▶ **Exercise description**:
Each record is to be duplicated exactly, with nothing added.

-- Provided information follows --

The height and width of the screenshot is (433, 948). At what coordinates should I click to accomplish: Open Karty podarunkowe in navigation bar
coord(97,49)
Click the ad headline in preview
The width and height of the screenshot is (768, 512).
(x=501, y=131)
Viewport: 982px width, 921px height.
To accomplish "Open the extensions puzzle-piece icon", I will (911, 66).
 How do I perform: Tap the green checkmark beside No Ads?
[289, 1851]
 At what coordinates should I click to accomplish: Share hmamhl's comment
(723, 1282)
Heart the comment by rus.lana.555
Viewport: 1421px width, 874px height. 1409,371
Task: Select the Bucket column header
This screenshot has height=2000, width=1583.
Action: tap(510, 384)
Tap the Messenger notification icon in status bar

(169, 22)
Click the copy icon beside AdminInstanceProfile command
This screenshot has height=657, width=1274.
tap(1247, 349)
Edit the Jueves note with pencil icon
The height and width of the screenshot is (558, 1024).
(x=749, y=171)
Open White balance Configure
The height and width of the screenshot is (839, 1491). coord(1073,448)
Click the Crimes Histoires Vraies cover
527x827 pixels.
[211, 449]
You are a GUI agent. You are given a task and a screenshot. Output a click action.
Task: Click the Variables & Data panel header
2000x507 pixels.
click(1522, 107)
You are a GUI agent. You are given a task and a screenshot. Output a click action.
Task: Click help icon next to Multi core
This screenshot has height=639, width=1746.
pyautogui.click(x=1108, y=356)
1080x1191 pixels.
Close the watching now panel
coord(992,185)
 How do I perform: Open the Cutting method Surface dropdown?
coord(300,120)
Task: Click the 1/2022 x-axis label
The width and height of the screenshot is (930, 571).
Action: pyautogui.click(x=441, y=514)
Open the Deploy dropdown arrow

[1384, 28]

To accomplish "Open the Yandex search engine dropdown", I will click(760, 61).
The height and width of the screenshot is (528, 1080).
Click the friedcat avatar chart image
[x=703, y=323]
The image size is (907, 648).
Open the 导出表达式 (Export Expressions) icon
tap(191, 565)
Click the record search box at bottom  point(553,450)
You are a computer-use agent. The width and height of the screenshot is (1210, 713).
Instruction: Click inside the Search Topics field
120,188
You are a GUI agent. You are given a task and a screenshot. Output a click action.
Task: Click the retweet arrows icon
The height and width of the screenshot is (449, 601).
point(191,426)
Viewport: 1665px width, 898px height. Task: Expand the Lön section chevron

-- Provided information concluded --

▶ **Task answer**:
The height and width of the screenshot is (433, 948). At what coordinates should I click to accomplish: Open Karty podarunkowe in navigation bar
coord(97,49)
Click the ad headline in preview
The width and height of the screenshot is (768, 512).
(x=501, y=131)
Viewport: 982px width, 921px height.
To accomplish "Open the extensions puzzle-piece icon", I will (911, 66).
 How do I perform: Tap the green checkmark beside No Ads?
[289, 1851]
 At what coordinates should I click to accomplish: Share hmamhl's comment
(723, 1282)
Heart the comment by rus.lana.555
Viewport: 1421px width, 874px height. 1409,371
Task: Select the Bucket column header
This screenshot has height=2000, width=1583.
Action: tap(510, 384)
Tap the Messenger notification icon in status bar

(169, 22)
Click the copy icon beside AdminInstanceProfile command
This screenshot has height=657, width=1274.
tap(1247, 349)
Edit the Jueves note with pencil icon
The height and width of the screenshot is (558, 1024).
(x=749, y=171)
Open White balance Configure
The height and width of the screenshot is (839, 1491). coord(1073,448)
Click the Crimes Histoires Vraies cover
527x827 pixels.
[211, 449]
You are a GUI agent. You are given a task and a screenshot. Output a click action.
Task: Click the Variables & Data panel header
2000x507 pixels.
click(1522, 107)
You are a GUI agent. You are given a task and a screenshot. Output a click action.
Task: Click help icon next to Multi core
This screenshot has height=639, width=1746.
pyautogui.click(x=1108, y=356)
1080x1191 pixels.
Close the watching now panel
coord(992,185)
 How do I perform: Open the Cutting method Surface dropdown?
coord(300,120)
Task: Click the 1/2022 x-axis label
The width and height of the screenshot is (930, 571).
Action: pyautogui.click(x=441, y=514)
Open the Deploy dropdown arrow

[1384, 28]

To accomplish "Open the Yandex search engine dropdown", I will click(760, 61).
The height and width of the screenshot is (528, 1080).
Click the friedcat avatar chart image
[x=703, y=323]
The image size is (907, 648).
Open the 导出表达式 (Export Expressions) icon
tap(191, 565)
Click the record search box at bottom  point(553,450)
You are a computer-use agent. The width and height of the screenshot is (1210, 713).
Instruction: Click inside the Search Topics field
120,188
You are a GUI agent. You are given a task and a screenshot. Output a click action.
Task: Click the retweet arrows icon
The height and width of the screenshot is (449, 601).
point(191,426)
Viewport: 1665px width, 898px height. Task: Expand the Lön section chevron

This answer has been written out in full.